O QUE FAZER: Retome o texto abaixo sobre pensar e falar de Deus como característica humana, escrevendo a continuação a partir da última frase apresentada.

━━━━━ TEXTO SELECIONADO

Pensar e falar sobre Deus enquanto característica humana

Pensar e falar sobre Deus enquanto característica humana

Photo by Greg Rakozy on Unsplash


Somos seres capazes de razão e linguagem verbal. Essas características, talvez, sejam as mais marcantes dentro do gênero humano. Embora saibamos que os animais tenham em alguma medida certa forma de racionalidade, seria ingênuo pensar que o poder de síntese, representação, conceituação etc. seja o mesmo que os dos seres humanos.

Essa capacidade de raciocinar e de verbalizar traz, ou pelo menos deveria trazer, grande responsabilidade para a humanidade. Afinal, é sobre ela que recai o dever de conservação do planeta e de promoção de igualdade e justiça social entre si, mesmo eu suspeitando que se a conservação do planeta fosse deixada a cargo dos animais ele estaria em melhores condições do que está hoje.

━━━━━━━━━━
━━━━━ DADOS DE ENTRADA

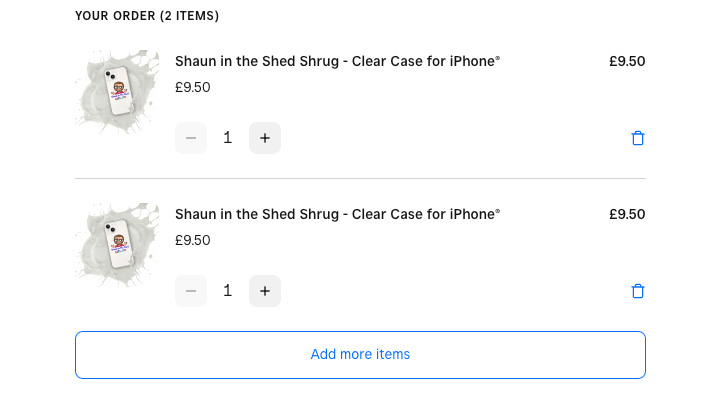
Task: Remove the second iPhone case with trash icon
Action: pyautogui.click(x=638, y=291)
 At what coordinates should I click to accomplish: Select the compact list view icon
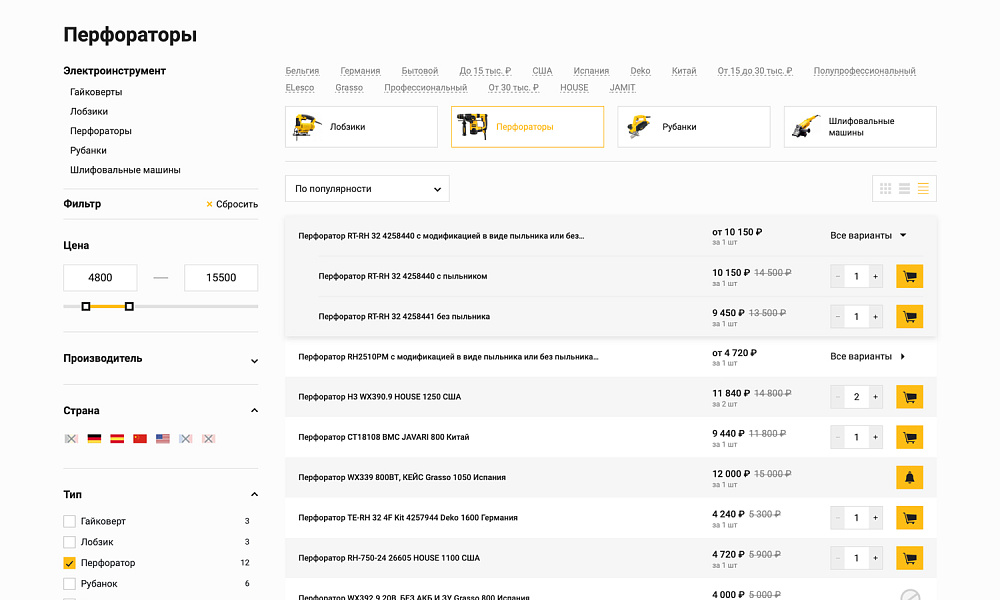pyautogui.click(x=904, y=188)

━━━━━━━━━━
━━━━━ DADOS DE ENTRADA

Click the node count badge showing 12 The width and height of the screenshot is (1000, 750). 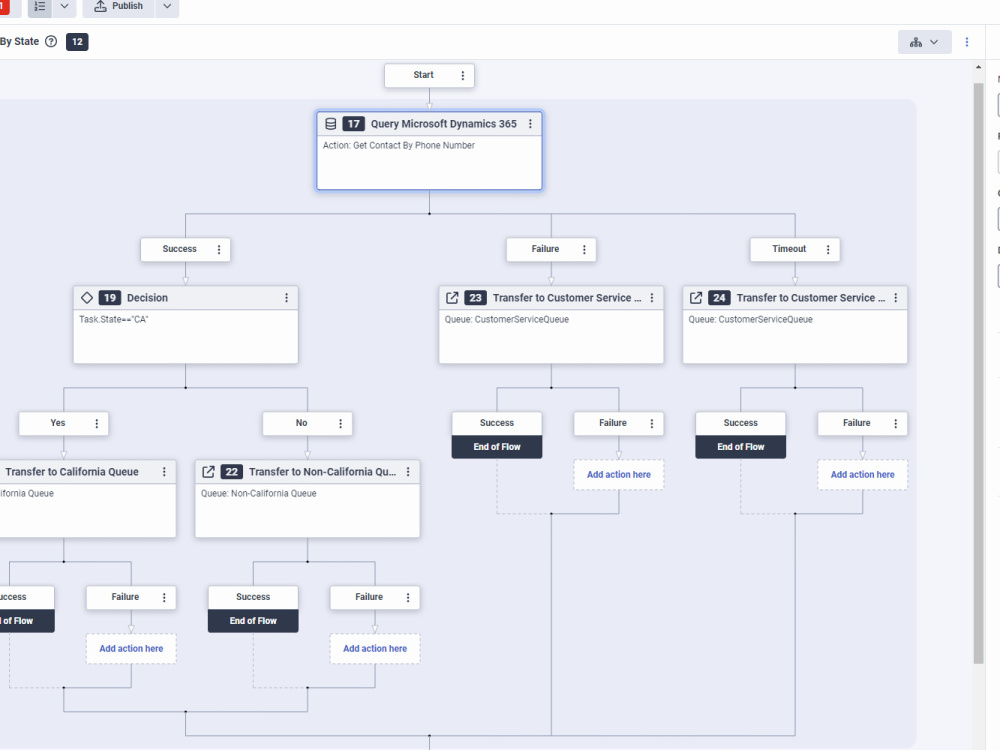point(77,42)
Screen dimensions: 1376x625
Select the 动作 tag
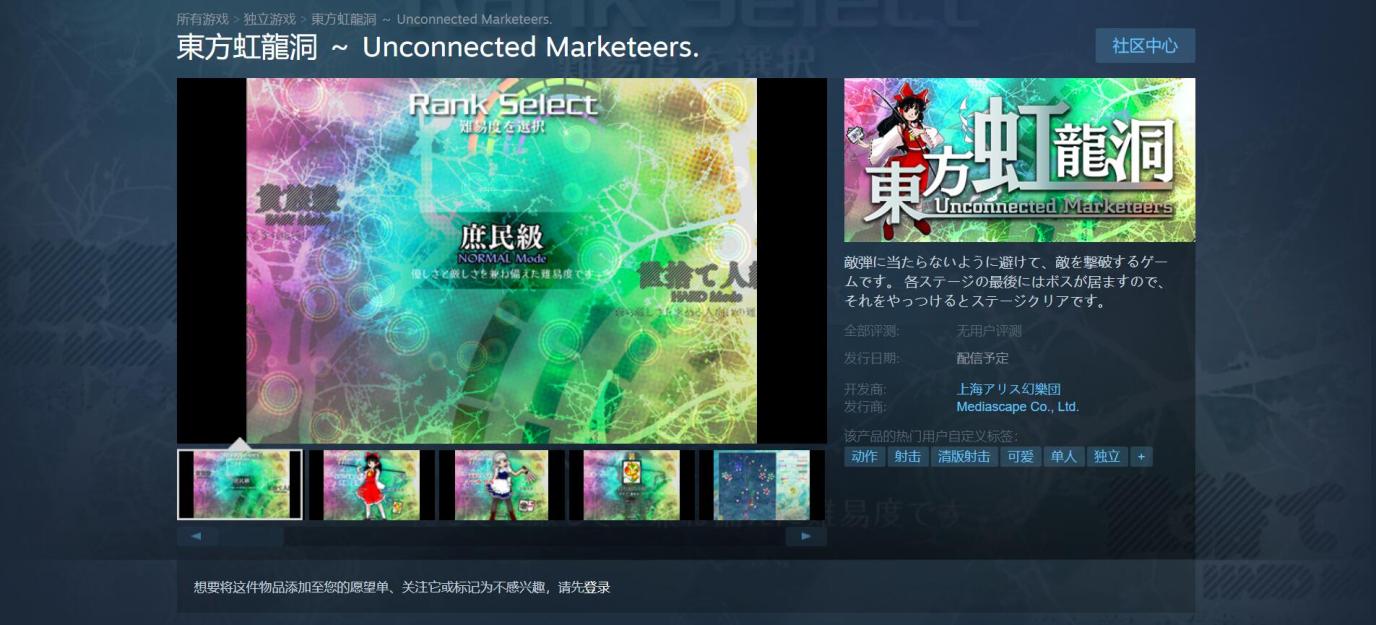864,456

━━━━━━━━━━
━━━━━ DADOS DE ENTRADA

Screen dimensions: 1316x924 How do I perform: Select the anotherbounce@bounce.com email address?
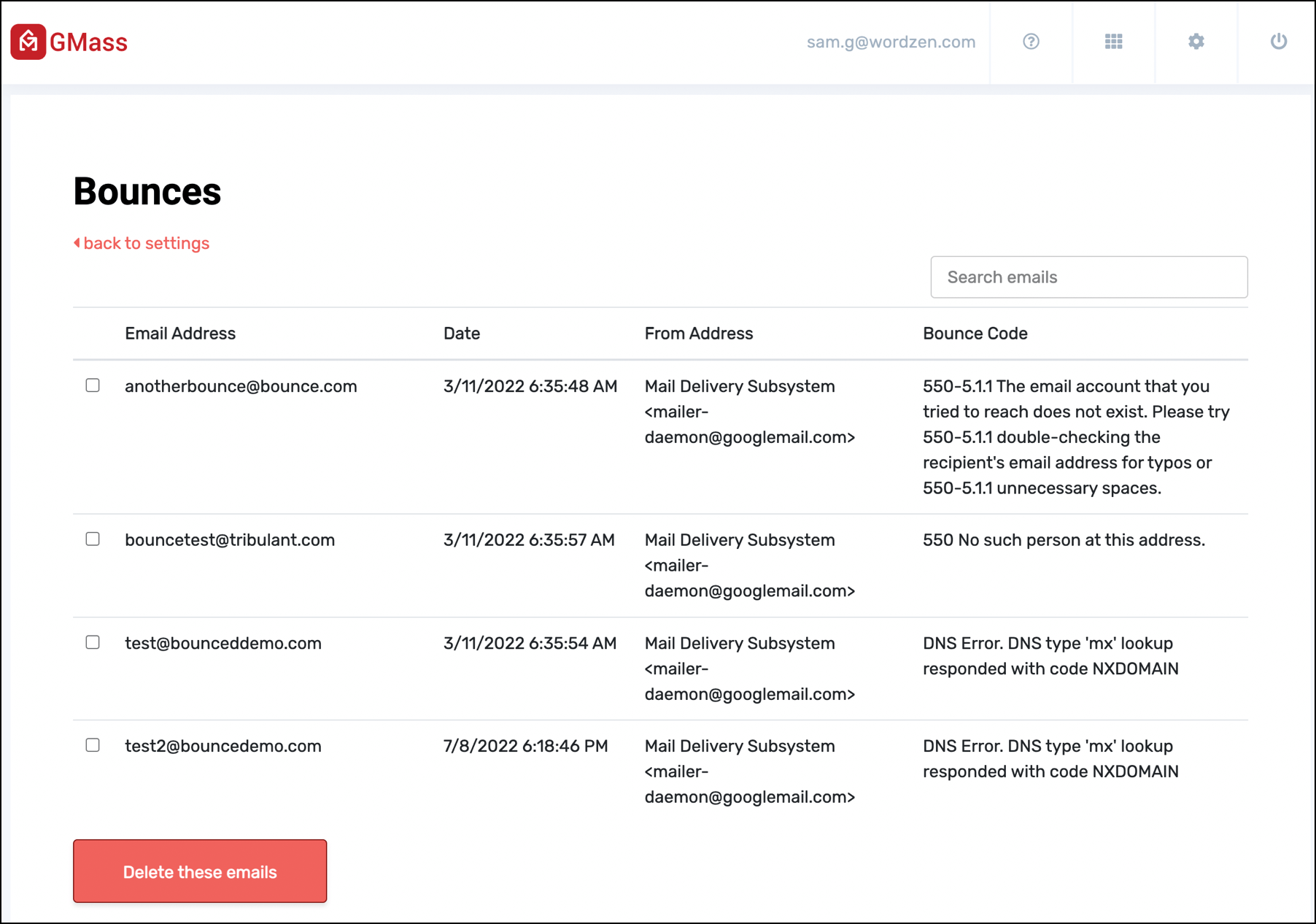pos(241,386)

━━━━━━━━━━

RESPOSTA:
Da mesma forma que tais capacidades implicam responsabilidade, também permite pensar algo que está para além de nós, ou seja, pensar questões que consideramos como fulcrais e existenciais, do tipo “de onde viemos?”, “para onde vamos?”, “qual o sentido da vida?”, dentre várias outras que tratam do âmago da existência humana.

Ao pensar nelas também surge em muitas culturas as questões das divindades. Mesmo que para uma sociedade pós-cristã a ideia de Deus, tal como cunhada na Antiguidade, esteja se arrefecendo, de maneira que em muitos lugares e para muitas pessoas a ideia de acreditar em algo assim seja considerado infantil, não racional, e que remete às carências mal resolvidas, ainda há um longo caminho até que tal pensamento se torne mundial, se é que tal evento um dia acontecerá.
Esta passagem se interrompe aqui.